#### Selected passage:
Do you need to pivot or start again with your business?

Caroline Wood
4 min readMay 7, 2023

Do you need to pivot or start again in your business? You’ve decided your business has gone off course. It isn’t panning out how you expected and you’ve ended up creating another job for yourself. One you don’t particularly love. But making changes to bring your business back into alignment with you isn’t always straightforward. It’s not always easy to identify what those changes should be.

Is it changes to how you are running your business? Hiring some support, establishing better boundaries or setting up a system to manage client onboarding? Or is it something more fundamental that needs to change. Ask yourself these questions to decide if you need to make fundamental changes in your business.

1: Do you like the industry you are working in?

Often when you are first starting out in business you do what you know. What you did in your corporate role. You were a marketing manager so you set up a business offering marketing services. Or you were a lawyer and have set up a legal firm or you were a web designer and now you design websites for your clients.

For many of us, it makes sense to leverage the skills we developed in the corporate sector in setting up our businesses. If you loved the work but not the office work culture then doing this makes perfect sense. But if you don’t enjoy the work then doing the same work in your own business won’t deliver all you were hoping for.

Running your own business can be better than working for someone else. Removing those office politics. Hopefully giving you more flexibility over not just your hours but also the types of clients you work with.

But it can also come with downsides. There are going to be elements of running a business that you don’t enjoy — we all have them. I don’t particularly enjoying marketing, others I know hate doing their accounts. To make marketing my business worth my while, I’ve got to enjoy the work.

If you decide that you aren’t doing the work you want to be doing, then this is going to require a major change and probably a new business. It may even mean going back to work for someone else while you develop new skills or to earn money to fund that new idea. Something I’ve personally done and not regretted.

2. Are you working with clients you love?

If you like the industry you are in then the problem could be who you are working with. Who you work with is such an important piece of running your own business. Especially if you are a micro business and your clients are the main people you spend time with.

#### Recorded information:
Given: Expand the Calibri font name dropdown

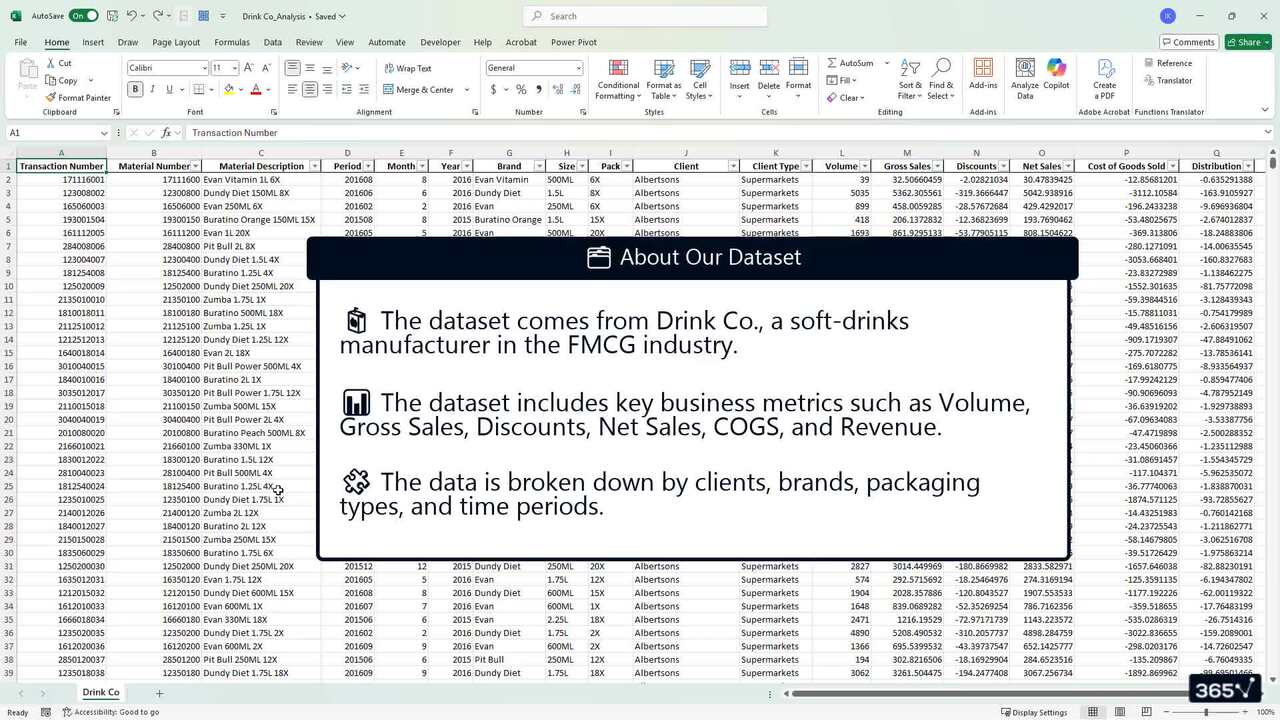Looking at the screenshot, I should pyautogui.click(x=204, y=68).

#### Written problem A:
According to the piece on pivoting or restarting a business, what might you need to do while you develop new skills or raise money for a new idea?
#### Written problem B:
Take the piece on pivoting or restarting a business further, writing on from its last sentence.
The lines aren't needed for what comes next.

#### Exercise response A:
You may need to go back to work for someone else.

#### Exercise response B:
It could be the niche you’ve chosen, in which case finding a new niche is the obvious solution. But it could also be that you’re attracting the wrong clients in that niche. At least wrong for you. In that case your marketing needs work and you need to get more specific on who your niche is. For example if you are a web designer who designs ecommerce websites, you may want to be more specific. For example you could specialise in the outdoor industry, because you love outdoor activities and couldn’t care less about the latest makeup trends. Or vice versa.

3. Are you enjoying how you work with these clients?

You’ve worked out you like the industry you are in and the clients you work with. The next step is to look at how you are working with your clients. Think about how you most enjoy working with clients. Do you like working with them one on one, in a group or through a self-directed course? Would you like to work long term with a few clients or do you prefer to do short time limited projects? Or a combination? If you are working with people one on one does that need to be synchronously? Or could you work with them asynchronously eg through email and voxer, if you would prefer that.

Or do you need to change the types of services you are offering to clients? If you are a copywriter do you want to offer a wide range of services? or would you be much happier if you specialised in writing blog posts and never had to write a sales page again? Are there people you could partner with to ensure your clients still had the services they need without you having to provide everything?

There are no right or wrong answers here. And don’t hold yourself back by saying that in your industry the standard is to offer services in a particular way. Think about how you want to work with people and what best works for your current stage in life. Remembering you can always change things later. There is nothing saying you can’t change things down the track if your circumstances change. Or you want to experiment with another way of offering services.

I recommend making some time to sit in a quiet space and journal about these questions to decide if you need to make a fundamental change in your business. It can feel daunting to make these changes. But the longer you leave it the harder and more challenging it can become.

If you would like support in considering what needs to change in your business then book in for a Thoughtful Business Pause. Together we will review what is and isn’t working in your business and plot a way forward for you.

Originally published at https://quietlyextraordinary.com on May 7, 2023.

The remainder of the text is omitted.